Father with kids in Jordan - refugee settlement - War Child programmes
Life in the midst of violence and armed conflict results in a dark legacy of psychological suffering - a legacy that is passed down through generations. Research into the intergenerational transmission of trauma is increasing - yet there is little consensus on its causes and manifestations. So how can we end the silence - and better understand the social, genetic and psychological drivers behind the transmission of trauma?

These issues were explored in our War Child Masterclass in which we were joined by Prof. Dr Ria Reis - professor of medical anthropology at Leiden University and Honorary Professor at the Children’s Institute of the School of Child and Adolescent Health at the University of Cape Town - and leading cultural anthropologist Dr. Lidewyde Berckmoes.

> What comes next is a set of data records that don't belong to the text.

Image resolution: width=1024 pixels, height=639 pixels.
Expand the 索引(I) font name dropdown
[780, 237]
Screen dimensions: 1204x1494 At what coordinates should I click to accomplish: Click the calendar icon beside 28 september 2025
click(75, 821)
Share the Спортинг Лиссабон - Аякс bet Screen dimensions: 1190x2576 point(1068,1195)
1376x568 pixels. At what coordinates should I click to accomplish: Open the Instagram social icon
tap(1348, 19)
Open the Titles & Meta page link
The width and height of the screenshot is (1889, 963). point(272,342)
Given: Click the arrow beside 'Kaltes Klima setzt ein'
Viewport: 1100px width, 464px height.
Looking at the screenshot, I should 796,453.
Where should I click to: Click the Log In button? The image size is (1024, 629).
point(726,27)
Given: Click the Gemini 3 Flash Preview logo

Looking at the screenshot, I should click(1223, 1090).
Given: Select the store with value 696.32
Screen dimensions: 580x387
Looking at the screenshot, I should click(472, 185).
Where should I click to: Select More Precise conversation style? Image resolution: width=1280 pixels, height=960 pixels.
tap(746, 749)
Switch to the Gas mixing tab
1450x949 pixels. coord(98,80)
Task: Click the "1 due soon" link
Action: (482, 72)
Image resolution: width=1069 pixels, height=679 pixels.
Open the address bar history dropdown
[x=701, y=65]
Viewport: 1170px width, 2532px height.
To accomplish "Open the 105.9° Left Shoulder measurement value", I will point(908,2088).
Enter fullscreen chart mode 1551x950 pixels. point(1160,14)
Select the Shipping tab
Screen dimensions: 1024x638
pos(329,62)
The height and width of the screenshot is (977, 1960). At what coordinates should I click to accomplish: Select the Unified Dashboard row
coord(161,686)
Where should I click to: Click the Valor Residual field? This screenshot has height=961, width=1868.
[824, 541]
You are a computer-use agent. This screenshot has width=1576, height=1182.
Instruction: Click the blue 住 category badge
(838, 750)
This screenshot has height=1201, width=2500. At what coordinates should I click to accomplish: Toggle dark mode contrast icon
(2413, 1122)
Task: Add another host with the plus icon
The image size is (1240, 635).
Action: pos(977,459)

Dr. Reis’s graduate work in cultural anthropology focused on Tibetan Buddhism in Ladakh, however her doctoral research took her to medical anthropology, neuropsychiatry and Africa. She lived in Swaziland from 1985-88, investigating traditional healing and the epilepsy treatment gap and in the 90s, focused on epilepsy, chronic illness and disability. Over the past 20 years, her research, and that of her many doctoral students, has shifted to the intergenerational transmission of vulnerabilities in contexts of inequality and (post)conflict, and young people’s health perceptions, strategies and resilience.

Lidewyde Berckmoes_Ria Reis_Masterclass_War Child

Professor of Medical Anthropology Dr. Ria Reis and Cultural Anthropologist Dr. Lidewyde Berckmoes

This Masterclass event formed part of our ‘Ending the Silence’ campaign. The campaign marks the 75th anniversary of the end of the Second World War with a call for the world to increase psychosocial support for children living with the effects of violence and armed conflict - support denied to children in 1945.